I’m afraid not. The main conclusions, yes, but not many others concerning specific details of the biographies of John, Mary, William and other family members. I have to keep a few secrets up my sleeve, so that someone might buy my Shakespeare book. Until this has been published, I shall keep these to myself and a few trusted associates who have already read early draft versions of some chapters, and have generously offered to read my final draft version.

When will this be finished?

When it is. This partially depends on how much more information I put on this web site in the near future.
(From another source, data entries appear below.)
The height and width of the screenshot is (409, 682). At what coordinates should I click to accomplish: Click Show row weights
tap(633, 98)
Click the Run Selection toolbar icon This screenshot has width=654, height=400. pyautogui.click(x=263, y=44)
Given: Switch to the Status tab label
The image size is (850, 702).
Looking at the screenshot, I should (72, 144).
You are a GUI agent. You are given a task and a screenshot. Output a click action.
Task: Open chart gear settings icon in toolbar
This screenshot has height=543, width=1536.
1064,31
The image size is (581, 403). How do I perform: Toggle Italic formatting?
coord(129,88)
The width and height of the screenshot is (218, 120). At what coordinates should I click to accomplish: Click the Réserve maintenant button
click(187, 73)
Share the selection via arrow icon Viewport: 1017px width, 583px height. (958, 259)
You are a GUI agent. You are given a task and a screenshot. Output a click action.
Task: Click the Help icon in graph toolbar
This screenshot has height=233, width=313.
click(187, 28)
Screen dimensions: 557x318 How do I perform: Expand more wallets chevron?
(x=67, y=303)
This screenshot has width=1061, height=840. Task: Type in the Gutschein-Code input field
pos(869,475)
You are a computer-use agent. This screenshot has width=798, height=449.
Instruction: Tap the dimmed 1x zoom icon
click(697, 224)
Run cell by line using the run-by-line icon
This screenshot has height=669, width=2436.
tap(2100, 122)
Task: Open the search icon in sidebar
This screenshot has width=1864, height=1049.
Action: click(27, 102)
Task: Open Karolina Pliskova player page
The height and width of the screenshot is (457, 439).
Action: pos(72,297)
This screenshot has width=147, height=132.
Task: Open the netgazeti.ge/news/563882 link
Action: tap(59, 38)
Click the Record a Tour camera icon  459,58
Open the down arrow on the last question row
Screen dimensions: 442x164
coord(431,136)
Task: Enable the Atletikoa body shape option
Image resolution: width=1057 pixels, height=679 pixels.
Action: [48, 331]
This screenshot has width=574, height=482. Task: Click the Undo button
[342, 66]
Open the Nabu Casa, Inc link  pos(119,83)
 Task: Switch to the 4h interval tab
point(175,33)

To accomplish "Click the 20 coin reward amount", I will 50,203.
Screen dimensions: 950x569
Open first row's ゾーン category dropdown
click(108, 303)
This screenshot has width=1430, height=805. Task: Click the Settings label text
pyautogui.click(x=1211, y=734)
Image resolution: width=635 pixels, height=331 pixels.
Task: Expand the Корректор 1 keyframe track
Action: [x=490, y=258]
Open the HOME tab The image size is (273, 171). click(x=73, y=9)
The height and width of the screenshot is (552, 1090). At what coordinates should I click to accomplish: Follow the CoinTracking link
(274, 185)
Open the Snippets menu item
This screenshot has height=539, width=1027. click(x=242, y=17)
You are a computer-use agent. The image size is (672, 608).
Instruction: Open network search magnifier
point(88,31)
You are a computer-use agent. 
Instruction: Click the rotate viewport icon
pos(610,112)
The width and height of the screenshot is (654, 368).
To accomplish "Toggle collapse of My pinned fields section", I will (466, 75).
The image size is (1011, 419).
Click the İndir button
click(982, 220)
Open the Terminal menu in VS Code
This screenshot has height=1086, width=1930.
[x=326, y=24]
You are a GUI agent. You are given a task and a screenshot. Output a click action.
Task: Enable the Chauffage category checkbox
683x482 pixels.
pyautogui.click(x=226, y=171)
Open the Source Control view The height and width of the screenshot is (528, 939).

Many mini-essays on relevant background areas and brief biographies of relevant individuals are already largely written, but completion of these and other related distractions will all postpone the final books.

[One main ‘distraction’ was all the research that produced ‘Shakespeare’s Stanley Epitaphs in Tong, Shropshire’, published 2013. The rest will follow asap, on this website or in further publications. HM 2013.]